Tuesday, January 22, 2008

Key Learning: SOA forcing IT organization to focus on their core competencies

Over the last few months I have had the opportunity to talk to some of the IT organization in the silicon valley and am happy to report that most of them are either in the process or have already adopted SOA. By adopting SOA - it has forced the IT leadership to focus on their core competencies. Most of them are primarily focused on the fundamentals such as:

What was surprising to me was that even though most of the us early adopters have shared our key learning and best practices on blogs such as this, most IT organizations are still struggling to focus on their core competencies - such as defining the roles and responsibilities of each teams, separations of development and support teams, communicating IT goals to all teams, establishing Enterprise Architecture teams and defining and enforcing the application life cycle (services life cycle come next).

If this is the state in the heart of the hi-tech industry, woder how it is out there in other industries.
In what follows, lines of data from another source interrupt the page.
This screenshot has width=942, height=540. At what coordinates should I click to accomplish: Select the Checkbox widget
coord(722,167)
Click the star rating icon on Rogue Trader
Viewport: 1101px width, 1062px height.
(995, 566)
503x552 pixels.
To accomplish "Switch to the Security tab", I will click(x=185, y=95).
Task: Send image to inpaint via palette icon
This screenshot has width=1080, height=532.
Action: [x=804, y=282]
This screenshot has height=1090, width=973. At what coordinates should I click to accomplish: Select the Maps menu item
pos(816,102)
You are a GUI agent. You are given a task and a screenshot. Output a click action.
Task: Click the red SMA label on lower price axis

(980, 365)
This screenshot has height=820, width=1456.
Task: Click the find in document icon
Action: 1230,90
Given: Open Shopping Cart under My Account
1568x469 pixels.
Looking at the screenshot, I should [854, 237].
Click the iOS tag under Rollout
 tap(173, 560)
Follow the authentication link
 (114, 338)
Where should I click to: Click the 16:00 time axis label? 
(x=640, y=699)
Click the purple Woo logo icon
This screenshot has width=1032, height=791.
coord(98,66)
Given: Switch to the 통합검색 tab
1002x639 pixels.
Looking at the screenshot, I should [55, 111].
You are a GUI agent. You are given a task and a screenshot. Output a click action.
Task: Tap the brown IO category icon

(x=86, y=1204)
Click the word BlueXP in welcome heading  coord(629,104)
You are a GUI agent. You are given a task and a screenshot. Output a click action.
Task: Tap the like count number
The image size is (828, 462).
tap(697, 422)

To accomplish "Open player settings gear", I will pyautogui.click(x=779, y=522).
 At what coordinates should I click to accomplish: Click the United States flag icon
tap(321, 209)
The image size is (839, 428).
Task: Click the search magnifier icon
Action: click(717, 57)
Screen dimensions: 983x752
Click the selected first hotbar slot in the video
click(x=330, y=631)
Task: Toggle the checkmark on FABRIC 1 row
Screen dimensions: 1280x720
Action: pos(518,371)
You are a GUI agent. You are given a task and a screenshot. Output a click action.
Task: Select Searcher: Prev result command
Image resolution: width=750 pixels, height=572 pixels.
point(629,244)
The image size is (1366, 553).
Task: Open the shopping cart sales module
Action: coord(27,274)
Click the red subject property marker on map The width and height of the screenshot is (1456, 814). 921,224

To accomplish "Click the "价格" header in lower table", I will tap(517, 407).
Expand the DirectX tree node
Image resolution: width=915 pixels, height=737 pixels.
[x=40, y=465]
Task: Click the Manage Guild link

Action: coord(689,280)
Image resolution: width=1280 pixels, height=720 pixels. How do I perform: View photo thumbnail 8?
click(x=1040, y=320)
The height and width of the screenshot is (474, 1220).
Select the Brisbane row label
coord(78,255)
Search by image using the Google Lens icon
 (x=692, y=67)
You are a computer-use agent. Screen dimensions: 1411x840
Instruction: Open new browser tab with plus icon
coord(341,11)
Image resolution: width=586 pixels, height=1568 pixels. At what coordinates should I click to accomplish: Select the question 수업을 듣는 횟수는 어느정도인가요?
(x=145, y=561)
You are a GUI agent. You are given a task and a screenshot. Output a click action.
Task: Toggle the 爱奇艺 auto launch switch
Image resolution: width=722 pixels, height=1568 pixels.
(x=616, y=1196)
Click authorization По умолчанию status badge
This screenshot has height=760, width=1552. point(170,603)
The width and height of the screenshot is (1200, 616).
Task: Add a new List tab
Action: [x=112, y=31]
It would great to get the feedback on what the rest of you are observing .

- Yogish

Thursday, January 17, 2008

Created Google Groups to continue the discussions further

As we now a number of subscribers for our blog we have gone ahead and created a Google Group to help facilitate discussion within the subscribers. Please do join us to have a more detailed discussion on any of these topics by clicking on Visit this Group. Plus have interesting conversation with your peers in the industry.

- Yogish

Key Best Practice: Separation of concerns - the age old best practice!!!

Here I thought that reiterating the principles of separation of concerns would provide a great rrefresher.


It is my contention that architecturally it is a good idea to keep the persistence layer and the business logic layer separated just as it is to keep the presenation layer and the business logic layer separated. Especially, in the age of SOA this make a great deal of sense as it enables each layer to change independantly to enhance the overall agility and robustness of the solution and to increase the responsiveness to the business needs. Here I expound on the reasons for the separation of the persistence layer from that of the business logic layer.

A) Keeping the business logic from being comingled in the same objects that hold persistable fields (that are tied to the persistence store layout or database schema) is important as this separation of the persistence fields from the business logic allows the application/ component to deal with the changes to the database schema more efficiently. The corrolary is also true in that persistence related objects/entities are insulated from the changes to the business logic.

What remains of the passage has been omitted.